“Acercándose, Jesús les dijo: «Yo he recibido todo poder en el cielo y en la tierra. Vayan, y hagan que todos los pueblos sean mis discípulos, bautizándolos en el nombre del Padre y del Hijo y del Espíritu Santo, y enseñándoles a cumplir todo lo que yo les he mandado. Y yo estaré siempre con ustedes hasta el fin del mundo».” (Mt 28, 18-20).
San Mateo es el único evangelista que termina su evangelio con palabras de Jesús: “Yo estaré siempre con ustedes”.
Esta presencia del Señor resucitado es experiencia de las comunidades cristianas a lo largo del tiempo: Él está con nosotros, compartiendo con nuestras pruebas y alegrías. Él es nuestra fuerza, nuestro alivio y consuelo. Él nos anima a caminar.
Y, con Jesús, el Hijo, vienen a nosotros el Padre y el Espíritu. El bautismo nos sumerge en la vida trinitaria. En nuestra vida todo hace referencia a la Pascua que nos ha mostrado el Rostro de Dios: todo viene del Padre por el Hijo en la unidad del Espíritu Santo; y todo vuelve al Padre por el Hijo en el Espíritu.

La Iglesia, cada comunidad cristiana, pero también cada bautizado puede decir, con alegría, estupor y santo temor: Dios uno y trino vive en nosotros. Somos templo en el que moran el Padre, el Hijo y el Espíritu y, desde lo más hondo de nuestra alma, nos animan y conducen.

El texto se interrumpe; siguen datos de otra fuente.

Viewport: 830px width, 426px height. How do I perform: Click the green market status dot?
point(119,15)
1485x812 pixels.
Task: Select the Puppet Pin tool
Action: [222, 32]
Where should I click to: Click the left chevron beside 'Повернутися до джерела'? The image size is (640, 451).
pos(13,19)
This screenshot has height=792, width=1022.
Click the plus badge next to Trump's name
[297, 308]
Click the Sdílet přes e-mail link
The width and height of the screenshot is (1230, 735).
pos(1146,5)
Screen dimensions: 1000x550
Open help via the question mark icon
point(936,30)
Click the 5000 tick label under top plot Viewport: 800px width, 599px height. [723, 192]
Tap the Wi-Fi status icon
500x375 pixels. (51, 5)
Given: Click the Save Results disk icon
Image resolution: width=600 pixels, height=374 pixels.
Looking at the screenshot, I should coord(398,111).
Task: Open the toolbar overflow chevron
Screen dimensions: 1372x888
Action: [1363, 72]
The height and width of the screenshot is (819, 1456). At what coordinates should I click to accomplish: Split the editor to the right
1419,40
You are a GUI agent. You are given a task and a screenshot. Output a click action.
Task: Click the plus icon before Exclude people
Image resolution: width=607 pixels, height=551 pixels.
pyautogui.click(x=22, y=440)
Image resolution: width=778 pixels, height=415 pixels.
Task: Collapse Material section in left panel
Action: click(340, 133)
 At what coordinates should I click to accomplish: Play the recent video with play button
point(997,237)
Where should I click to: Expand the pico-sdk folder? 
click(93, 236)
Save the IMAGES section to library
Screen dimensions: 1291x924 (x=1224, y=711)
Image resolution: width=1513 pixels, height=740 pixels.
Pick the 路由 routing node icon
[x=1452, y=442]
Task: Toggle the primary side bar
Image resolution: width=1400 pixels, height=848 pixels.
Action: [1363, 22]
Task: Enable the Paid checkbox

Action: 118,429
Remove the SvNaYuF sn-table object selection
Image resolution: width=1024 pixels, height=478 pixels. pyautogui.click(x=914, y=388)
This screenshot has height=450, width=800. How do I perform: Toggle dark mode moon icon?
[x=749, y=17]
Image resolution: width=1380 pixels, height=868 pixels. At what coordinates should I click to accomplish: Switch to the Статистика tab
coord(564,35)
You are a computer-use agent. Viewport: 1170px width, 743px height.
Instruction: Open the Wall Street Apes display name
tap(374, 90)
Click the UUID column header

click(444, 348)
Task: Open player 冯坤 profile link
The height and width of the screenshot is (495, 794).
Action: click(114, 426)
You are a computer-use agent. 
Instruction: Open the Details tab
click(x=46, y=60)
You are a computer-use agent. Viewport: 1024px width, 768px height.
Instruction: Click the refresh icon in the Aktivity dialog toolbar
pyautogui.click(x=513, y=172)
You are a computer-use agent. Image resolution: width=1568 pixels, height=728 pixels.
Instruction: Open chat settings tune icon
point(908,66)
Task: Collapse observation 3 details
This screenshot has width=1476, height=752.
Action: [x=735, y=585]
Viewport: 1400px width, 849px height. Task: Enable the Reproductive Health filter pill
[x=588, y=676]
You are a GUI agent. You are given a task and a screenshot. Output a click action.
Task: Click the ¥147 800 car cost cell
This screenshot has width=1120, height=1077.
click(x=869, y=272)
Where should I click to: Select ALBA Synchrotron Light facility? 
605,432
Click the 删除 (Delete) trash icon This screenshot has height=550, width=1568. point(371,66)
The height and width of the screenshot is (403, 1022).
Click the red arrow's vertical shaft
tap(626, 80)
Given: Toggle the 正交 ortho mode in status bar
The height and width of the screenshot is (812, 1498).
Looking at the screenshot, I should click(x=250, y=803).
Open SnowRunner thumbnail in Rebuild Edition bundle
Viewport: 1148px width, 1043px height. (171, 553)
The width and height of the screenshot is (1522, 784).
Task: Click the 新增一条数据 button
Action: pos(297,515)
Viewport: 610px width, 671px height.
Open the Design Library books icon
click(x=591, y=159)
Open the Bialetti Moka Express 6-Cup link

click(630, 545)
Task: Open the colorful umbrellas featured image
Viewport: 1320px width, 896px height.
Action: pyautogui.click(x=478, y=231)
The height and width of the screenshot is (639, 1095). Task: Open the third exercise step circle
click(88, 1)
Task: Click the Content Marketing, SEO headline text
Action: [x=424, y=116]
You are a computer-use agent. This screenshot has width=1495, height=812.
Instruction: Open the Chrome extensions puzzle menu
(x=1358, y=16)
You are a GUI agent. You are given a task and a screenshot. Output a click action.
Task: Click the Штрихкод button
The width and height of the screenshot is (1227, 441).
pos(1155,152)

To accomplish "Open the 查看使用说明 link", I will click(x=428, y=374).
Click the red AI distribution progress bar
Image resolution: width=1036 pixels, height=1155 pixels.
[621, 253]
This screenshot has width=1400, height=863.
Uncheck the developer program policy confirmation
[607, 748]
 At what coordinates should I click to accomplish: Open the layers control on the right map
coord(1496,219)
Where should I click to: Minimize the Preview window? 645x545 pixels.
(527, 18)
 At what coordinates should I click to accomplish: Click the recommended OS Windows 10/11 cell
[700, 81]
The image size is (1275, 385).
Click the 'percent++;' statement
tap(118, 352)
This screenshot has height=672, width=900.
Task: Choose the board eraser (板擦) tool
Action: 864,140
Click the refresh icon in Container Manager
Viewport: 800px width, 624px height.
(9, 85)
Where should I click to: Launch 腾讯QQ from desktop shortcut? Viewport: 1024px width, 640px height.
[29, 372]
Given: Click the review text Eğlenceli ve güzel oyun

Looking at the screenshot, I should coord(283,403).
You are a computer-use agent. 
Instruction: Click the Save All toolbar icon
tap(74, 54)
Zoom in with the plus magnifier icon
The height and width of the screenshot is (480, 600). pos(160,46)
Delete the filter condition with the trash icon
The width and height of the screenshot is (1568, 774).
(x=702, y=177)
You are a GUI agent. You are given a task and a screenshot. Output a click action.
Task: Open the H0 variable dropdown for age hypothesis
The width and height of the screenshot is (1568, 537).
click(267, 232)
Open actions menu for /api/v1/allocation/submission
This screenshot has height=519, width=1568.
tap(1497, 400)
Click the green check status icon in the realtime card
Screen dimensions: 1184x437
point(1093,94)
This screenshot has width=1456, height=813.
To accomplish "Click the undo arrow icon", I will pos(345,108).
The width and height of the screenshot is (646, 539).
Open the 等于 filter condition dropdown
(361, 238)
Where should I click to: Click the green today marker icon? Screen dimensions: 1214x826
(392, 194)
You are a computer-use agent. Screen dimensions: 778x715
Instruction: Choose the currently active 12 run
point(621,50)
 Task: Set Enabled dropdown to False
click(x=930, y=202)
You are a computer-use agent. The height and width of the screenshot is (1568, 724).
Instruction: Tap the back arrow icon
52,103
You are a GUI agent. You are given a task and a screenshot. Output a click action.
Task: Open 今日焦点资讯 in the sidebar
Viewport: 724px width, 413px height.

Un riesgo del cristianismo, muy insidioso hoy, es reducir la vida cristiana a frío moralismo: ser “buenos chicos” que cumplen los mandatos de Dios, portándose bien. El cristianismo, antes que moral, es gracia, regalo, don: presencia de la Trinidad en nosotros. Todo lo demás brota de esta fuente.
Gloria al Padre por el Hijo en el Espíritu Santo. Amén.